Hinweise zum Aufstellen von Wasserschalen
Als sinnvolle Maßnahme empfiehlt die Stadt das Bereitstellen von Wasserschalen. Dabei sollten laut Verwaltung folgende Punkte beachtet werden:
- Die Schalen müssen flach sein.
- Das Wasser ist täglich frisch zu füllen.
- Eine regelmäßige Reinigung ist notwendig, um die Vermehrung von Krankheitserregern oder Stechmücken zu verhindern.
- Steine oder Kies in den Schalen dienen kleineren Tieren als Rettungsinseln vor dem Ertrinken.
Rücksichtnahme in Grünanlagen und Wäldern
Um Wildtiere nicht zusätzlichem Stress auszusetzen, bittet die Stadt darum, in Grünanlagen auf den befestigten Wegen zu bleiben. Hunde sollten insbesondere in Wald- und Grünbereichen angeleint werden.
Darüber hinaus erinnert die Stadt an das geltende Fütterungsverbot in öffentlichen Parkanlagen gemäß der Düsseldorfer Straßenordnung. Eine Zufütterung ist nach Einschätzung der Experten nicht sinnvoll, da Wildtiere grundsätzlich selbst Nahrung finden und durch regelmäßige Fütterung in ihrem natürlichen Verhalten gestört werden können. Viele Tiere passen ihr Verhalten der Hitze an, indem sie kühle Baue aufsuchen oder ihre Bewegungen reduzieren.

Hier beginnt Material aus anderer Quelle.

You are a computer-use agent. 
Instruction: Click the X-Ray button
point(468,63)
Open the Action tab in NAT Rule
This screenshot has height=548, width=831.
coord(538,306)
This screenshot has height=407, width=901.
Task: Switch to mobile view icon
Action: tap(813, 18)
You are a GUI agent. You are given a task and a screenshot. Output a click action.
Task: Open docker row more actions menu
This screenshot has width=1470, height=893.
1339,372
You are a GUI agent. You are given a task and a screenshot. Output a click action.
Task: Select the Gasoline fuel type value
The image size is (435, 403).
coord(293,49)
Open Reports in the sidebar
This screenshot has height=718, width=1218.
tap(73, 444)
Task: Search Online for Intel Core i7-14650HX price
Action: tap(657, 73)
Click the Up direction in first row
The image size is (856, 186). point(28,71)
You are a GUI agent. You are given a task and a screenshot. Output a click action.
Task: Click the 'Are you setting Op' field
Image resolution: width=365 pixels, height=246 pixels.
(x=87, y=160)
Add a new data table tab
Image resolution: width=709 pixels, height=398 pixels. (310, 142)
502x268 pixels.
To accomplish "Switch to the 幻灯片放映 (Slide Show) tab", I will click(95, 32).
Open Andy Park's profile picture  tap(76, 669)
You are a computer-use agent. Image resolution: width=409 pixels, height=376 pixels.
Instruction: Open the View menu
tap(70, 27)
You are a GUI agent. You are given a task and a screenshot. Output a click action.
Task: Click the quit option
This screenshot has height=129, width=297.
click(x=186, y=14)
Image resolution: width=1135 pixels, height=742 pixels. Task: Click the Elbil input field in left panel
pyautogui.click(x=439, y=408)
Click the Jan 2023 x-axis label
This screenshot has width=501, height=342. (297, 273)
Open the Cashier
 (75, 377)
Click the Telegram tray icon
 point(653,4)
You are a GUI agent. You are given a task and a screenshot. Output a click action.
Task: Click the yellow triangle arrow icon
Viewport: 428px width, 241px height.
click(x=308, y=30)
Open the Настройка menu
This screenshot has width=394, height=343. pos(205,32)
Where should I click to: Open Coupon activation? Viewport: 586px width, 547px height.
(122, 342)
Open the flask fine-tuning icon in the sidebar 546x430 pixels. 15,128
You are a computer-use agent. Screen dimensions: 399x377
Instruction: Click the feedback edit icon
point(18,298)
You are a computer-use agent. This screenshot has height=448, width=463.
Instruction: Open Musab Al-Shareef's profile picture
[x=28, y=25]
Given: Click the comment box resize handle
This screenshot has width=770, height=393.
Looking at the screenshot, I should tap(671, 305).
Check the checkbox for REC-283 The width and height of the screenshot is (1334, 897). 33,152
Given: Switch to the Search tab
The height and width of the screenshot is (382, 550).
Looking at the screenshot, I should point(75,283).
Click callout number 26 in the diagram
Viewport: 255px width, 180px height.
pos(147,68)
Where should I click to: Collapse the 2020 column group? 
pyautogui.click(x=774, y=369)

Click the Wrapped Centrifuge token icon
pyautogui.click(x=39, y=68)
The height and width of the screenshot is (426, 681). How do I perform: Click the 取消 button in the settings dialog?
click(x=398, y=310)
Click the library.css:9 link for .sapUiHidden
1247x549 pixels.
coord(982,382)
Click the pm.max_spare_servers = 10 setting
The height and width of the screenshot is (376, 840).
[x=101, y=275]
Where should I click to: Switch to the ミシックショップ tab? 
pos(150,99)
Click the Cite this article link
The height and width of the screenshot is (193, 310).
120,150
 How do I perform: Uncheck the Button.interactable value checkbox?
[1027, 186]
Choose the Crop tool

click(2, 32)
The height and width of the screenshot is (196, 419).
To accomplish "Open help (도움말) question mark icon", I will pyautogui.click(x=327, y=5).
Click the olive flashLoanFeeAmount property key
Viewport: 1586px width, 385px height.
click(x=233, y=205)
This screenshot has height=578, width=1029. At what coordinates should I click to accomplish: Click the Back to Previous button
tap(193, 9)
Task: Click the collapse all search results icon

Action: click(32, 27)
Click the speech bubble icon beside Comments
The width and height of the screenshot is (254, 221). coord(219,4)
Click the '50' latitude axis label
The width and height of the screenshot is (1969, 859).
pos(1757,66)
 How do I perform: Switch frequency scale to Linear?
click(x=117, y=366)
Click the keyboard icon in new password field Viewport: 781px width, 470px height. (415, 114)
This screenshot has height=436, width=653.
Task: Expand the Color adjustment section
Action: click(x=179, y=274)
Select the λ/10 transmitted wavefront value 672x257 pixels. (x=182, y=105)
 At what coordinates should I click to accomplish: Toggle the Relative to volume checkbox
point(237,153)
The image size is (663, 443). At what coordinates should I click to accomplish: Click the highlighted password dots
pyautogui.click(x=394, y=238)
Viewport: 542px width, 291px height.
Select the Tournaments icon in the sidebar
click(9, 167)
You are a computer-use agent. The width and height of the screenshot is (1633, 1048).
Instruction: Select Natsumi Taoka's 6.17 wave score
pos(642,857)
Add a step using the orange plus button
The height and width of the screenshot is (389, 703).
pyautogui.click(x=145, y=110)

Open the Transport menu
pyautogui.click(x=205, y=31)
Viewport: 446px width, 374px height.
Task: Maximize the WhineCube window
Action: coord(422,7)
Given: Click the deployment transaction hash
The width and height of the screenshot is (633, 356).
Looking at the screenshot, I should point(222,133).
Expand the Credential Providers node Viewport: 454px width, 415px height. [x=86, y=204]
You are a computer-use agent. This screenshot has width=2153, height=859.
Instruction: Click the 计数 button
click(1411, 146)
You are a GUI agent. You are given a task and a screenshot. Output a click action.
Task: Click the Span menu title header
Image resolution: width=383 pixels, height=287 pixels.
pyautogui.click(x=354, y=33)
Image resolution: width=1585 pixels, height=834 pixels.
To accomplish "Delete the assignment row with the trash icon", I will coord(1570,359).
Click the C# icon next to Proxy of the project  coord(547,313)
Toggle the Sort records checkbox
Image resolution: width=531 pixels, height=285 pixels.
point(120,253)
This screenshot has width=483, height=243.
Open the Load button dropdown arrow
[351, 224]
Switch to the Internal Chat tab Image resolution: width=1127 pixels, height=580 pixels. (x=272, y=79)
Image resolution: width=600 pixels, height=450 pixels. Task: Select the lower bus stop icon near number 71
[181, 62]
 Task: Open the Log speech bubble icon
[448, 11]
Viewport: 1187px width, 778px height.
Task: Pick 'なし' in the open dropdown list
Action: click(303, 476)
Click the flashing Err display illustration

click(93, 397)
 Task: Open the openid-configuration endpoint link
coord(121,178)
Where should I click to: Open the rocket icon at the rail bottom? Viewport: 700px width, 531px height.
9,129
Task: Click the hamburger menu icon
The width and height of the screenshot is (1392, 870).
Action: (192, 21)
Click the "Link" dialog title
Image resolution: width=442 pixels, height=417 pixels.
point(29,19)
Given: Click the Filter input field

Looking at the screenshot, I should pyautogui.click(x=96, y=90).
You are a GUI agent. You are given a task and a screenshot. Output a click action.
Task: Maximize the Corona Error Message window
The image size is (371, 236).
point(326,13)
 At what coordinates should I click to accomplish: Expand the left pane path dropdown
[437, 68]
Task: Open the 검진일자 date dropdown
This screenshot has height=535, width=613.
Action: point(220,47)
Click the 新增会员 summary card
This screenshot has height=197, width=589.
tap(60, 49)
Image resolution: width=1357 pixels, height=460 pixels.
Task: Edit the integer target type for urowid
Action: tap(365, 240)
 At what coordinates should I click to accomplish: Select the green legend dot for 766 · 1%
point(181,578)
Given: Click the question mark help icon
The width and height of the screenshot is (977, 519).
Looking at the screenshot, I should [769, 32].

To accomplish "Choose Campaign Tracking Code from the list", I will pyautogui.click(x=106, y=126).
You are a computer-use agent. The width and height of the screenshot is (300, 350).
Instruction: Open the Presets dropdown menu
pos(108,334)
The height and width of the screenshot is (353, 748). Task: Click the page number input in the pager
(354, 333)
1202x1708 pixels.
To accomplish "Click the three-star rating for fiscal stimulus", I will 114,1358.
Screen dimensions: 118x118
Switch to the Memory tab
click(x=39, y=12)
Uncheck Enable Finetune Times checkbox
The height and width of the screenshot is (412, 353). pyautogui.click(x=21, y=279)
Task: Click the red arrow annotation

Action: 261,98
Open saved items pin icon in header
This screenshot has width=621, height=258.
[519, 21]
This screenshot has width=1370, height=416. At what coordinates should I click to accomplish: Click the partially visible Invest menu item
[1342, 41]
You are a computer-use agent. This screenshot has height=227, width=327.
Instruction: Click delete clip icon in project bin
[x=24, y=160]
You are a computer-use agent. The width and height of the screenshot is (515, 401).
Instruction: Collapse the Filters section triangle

Maßnahmen des Düsseldorfer Gartenamts
Parallel zu den privaten Möglichkeiten ergreift das Gartenamt eigene Maßnahmen zur Unterstützung der Tierwelt. Parkgewässer werden regelmäßig kontrolliert und bei Bedarf mit Frischwasser versorgt oder durch Umwälzung stabilisiert. An steilen Uferbereichen wurden zudem sogenannte Entenbretter installiert. Diese ermöglichen es Enten und Kleinsäugern, sicher ans Wasser und wieder herauszukommen.